# Thread: Determine a relationship bewteen x,y and u for this QL PDE

1. ## Determine a relationship bewteen x,y and u for this QL PDE

$
\displaystyle (x+y+u)u_x+(x+y-u)u_y=2u$
.Where u(x,x)=0

$
\displaystyle \frac{dx}{x+y+u}=\frac{dy}{x+y-u}=\frac{du}{2u}(=dt)
$

$
\displaystyle \frac{d(x+y)}{2x+2y}=\frac{du}{2u} \implies \frac{d(x+y)}{x+y}=\frac{du}{u}
$
. Integrating for u we get

$\displaystyle ln(u)=ln(x+y)+A' \implies u=A(x+y) \implies A=\frac{u}{(x+y)}=\phi (x,y,u)$

Check $\displaystyle a\frac{\partial \phi}{\partial x}+b\frac{\partial \phi}{\partial y}+h\frac{\partial \phi}{\partial u}=0$

$
\displaystyle \frac{-u(x+y+u)-u(x+y-u)+2u(x+y)}{(x+y)^2}=0
$

Determining $\psi(x,y,u)$.

Attempt A

$
\displaystyle \frac{\frac{du}{dt}}{\frac{dy}{dt}}=\frac{2u}{x+y-u}
$

Now

$
\displaystyle y=\frac{u}{A}-x \implies \frac{2u}{\frac{u}{A} -x+x-u} =\frac{2Au}{u(1-A)}
$

Attempt B

$
$
. Since u=Ax+Ay

Not sure of either of these attempts are correct or how to proceed?

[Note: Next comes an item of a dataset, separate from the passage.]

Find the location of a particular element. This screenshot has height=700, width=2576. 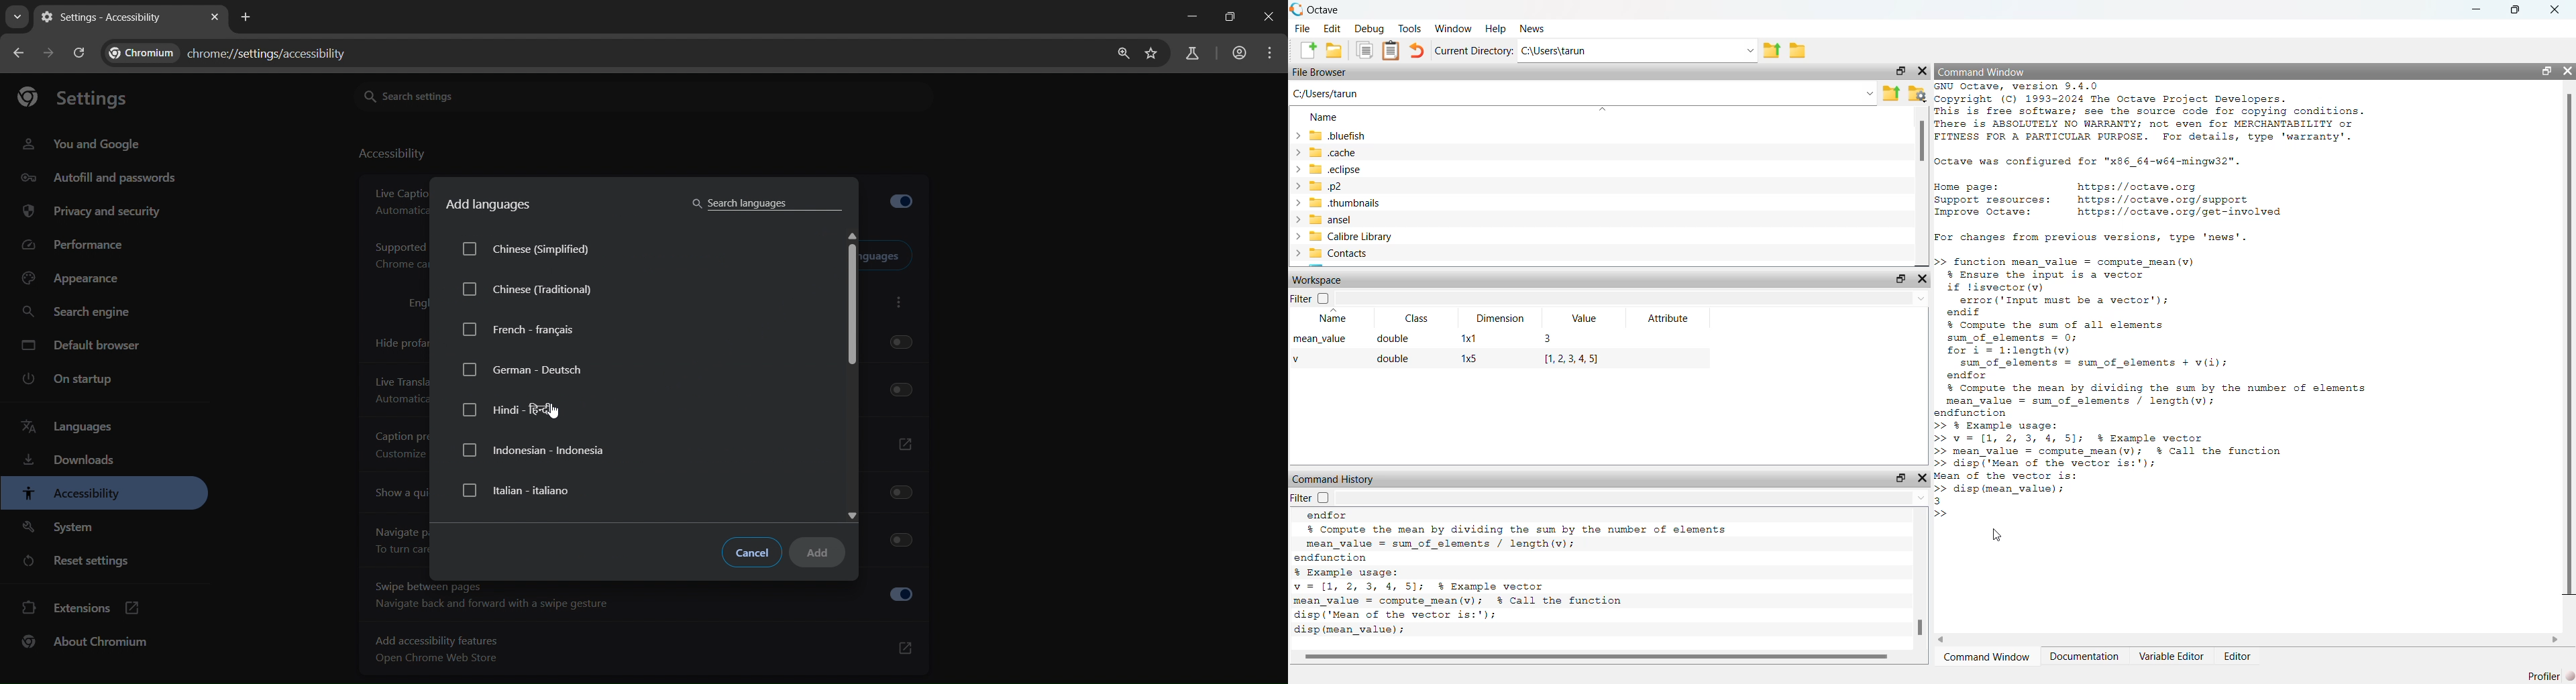

3 is located at coordinates (1550, 339).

2. Since you added the first two to get

$\dfrac{d(x+y)}{2(x+y)} = \dfrac{du}{2u}$

why not try substracting the first two and see what that does for you.

3. Originally Posted by Danny
Since you added the first two to get

$\dfrac{d(x+y)}{2(x+y)} = \dfrac{du}{2u}$

why not try substracting the first two and see what that does for you.

$
\displaystyle \frac{d(x-y)}{(x+y+u)-(x+y-u)}=\frac{du}{2u} \implies \frac{d(x-y)}{2u}=\frac{du}{2u} \implies
u=(x-y)$

$
\displaystyle \implies \frac{u}{(x-y)}=\psi(x,y,u)
$

Differentiating this wrt x and y and substituting satisfies the original equation, but what about $\phi (x,y,u)$?

Both $\phi(x,y,u)$ and $\psi(x,y,u)$ must be = constant ie

$
\displaystyle \frac{u}{x-y}=f(\frac{u}{x+y})
$
. Using the IC u(x,x)=0 we get

$
\displaystyle \frac{0}{2x}=f(0)
$

I dont understand what this means assuming its correct?

4. Originally Posted by bugatti79
$
\displaystyle \frac{d(x-y)}{(x+y+u)-(x+y-u)}=\frac{du}{2u} \implies \frac{d(x-y)}{2u}=\frac{du}{2u} \implies
u=(x-y)$

$
\displaystyle \implies \frac{u}{(x-y)}=\psi(x,y,u)
$

Differentiating this wrt x and y and substituting satisfies the original equation, but what about $\phi (x,y,u)$?

Both $\phi(x,y,u)$ and $\psi(x,y,u)$ must be = constant ie

$
\displaystyle \frac{u}{x-y}=f(\frac{u}{x+y})
$
. Using the IC u(x,x)=0 we get

$
\displaystyle \frac{0}{2x}=f(0)
$

I dont understand what this means assuming its correct?
Correction on above, I forgot the constant of integration

Ie in the first line of post 3.

$\displaystyle u=x-y+c \implies c=u-x+y = \psi (x,y,u)$

$\psi (x,y,u)= \phi(x,y,u) \implies$

$\displaystyle u-x+y=f(\frac{u}{x+y})$

IC is u(x,x)=0 implies

$0=f(\frac{0}{0})$

How would you develop the particular solution based on this?